The white poppy was created as a symbol back in the 1930's (thus is not a symbol co-opted by modern pacifists), by a women's co-op after WW I. Many of the women were war widows, or lost their sons in the first world war. Many of them were angry, because they were promised their loved ones were fighting a war to end all wars, and were left with broken homes and families. They saw the drive towards more war, and wanted to make a statement. The white poppy was born as a call to peace. Over the years the white poppy also evolved to be a symbol of the sacrifices civilians made, including those who lost their lives either in service to the wars, or as innocent casualties. The white poppy honours the women who sacrificed their health, and sometimes their lives, working in dangerous factories building munitions (read about the 'canary girls' if you want to know what it was like for these women). It honours the children who grew up in homes with no father, or with the fear and trauma that come from the mental and emotional toll the war took on the men who returned home. The white poppy honours the 1.5 million children killed in WWII. It honours the citizens of Hiroshima and Nagasaki, killed in atomic bomb blasts, and those cursed to live with the aftermath of those attacks. The white poppy honours the scientists who gave their health and their lives developing them, sincerely believing they could save millions of lives in their actions, and then having to live with the consequences.
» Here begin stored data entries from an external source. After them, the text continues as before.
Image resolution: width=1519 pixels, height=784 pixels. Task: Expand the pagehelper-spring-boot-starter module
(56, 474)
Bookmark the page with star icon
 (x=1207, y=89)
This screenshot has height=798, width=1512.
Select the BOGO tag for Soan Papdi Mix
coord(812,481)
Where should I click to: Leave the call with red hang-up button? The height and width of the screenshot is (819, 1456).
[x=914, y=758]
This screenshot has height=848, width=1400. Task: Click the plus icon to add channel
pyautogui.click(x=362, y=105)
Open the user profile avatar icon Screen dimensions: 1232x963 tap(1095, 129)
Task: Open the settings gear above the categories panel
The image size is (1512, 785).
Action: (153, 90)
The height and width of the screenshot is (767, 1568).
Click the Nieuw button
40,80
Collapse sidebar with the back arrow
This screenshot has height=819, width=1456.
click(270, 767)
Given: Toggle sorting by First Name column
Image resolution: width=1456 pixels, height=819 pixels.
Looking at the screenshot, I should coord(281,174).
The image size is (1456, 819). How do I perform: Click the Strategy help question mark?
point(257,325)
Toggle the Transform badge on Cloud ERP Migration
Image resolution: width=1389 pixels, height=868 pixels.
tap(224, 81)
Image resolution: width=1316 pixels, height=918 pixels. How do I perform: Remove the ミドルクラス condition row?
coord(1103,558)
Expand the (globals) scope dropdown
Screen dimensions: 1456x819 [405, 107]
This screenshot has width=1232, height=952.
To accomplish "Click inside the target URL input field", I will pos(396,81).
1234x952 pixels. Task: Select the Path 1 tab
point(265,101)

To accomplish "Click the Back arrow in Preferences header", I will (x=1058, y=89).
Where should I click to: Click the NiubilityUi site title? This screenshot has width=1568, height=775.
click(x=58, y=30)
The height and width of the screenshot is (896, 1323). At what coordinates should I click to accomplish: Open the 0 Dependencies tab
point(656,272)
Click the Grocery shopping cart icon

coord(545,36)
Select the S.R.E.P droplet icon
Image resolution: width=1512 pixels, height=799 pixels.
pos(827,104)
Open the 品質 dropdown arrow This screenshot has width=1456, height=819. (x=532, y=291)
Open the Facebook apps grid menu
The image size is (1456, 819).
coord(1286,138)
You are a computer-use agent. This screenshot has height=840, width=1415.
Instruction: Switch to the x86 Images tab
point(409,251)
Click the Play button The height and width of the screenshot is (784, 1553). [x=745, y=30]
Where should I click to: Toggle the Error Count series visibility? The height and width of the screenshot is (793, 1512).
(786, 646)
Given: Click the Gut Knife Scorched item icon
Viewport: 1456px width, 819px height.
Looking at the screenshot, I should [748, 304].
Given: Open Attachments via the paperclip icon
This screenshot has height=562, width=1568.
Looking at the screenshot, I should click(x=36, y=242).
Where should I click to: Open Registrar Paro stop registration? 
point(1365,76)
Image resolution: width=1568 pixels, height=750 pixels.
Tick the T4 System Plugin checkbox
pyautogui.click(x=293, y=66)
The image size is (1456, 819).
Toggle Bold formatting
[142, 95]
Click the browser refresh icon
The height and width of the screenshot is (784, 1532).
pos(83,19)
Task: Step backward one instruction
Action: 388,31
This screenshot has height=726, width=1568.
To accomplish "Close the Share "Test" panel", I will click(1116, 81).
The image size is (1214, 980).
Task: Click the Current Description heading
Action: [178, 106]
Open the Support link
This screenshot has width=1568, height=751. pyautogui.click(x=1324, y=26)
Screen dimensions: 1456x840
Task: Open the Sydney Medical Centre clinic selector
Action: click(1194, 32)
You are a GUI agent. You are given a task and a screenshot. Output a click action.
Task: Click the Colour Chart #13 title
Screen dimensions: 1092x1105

It's hard to find statistics on how many men and women were killed in the wars in non-military roles. The best I could dig up were that there were about 7 million civilians killed in world war I, and 55 million killed in world war II (that's actually double the number of military deaths). Equally disturbing, it is estimated that up to 12 million women were raped by soldiers during world war II, with as many as a million children being born as a result, the mothers being branded whores by the enemy, and often their own country as well.
This remembrance day, I was struck by a line in a video at a service I attended, where a Canadian soldier in Afghanistan proclaimed he was serving, so his children wouldn't have to. That's why the millions in world war I, and then II volunteered too. I pray that in another generation, I don't see a video of his son or daughter saying the same thing.
So make room for both poppies. The red remembers the veterans who served (that's the official meaning by the Canadian Legion), and the white remembers everyone else. Both are a call to end war, because that's really the only way we can fully honour the sacrifice of all the soldiers and civilians who fought, worked, suffered, and died for peace.
To quote the political and Christian rocker, Larry Norman:
"Do we really think the only way to bring about the peace is to sacrifice our children and kill all our enemies?"
I remember, and I believe in peace. Bring all the soldiers home... everywhere... forever.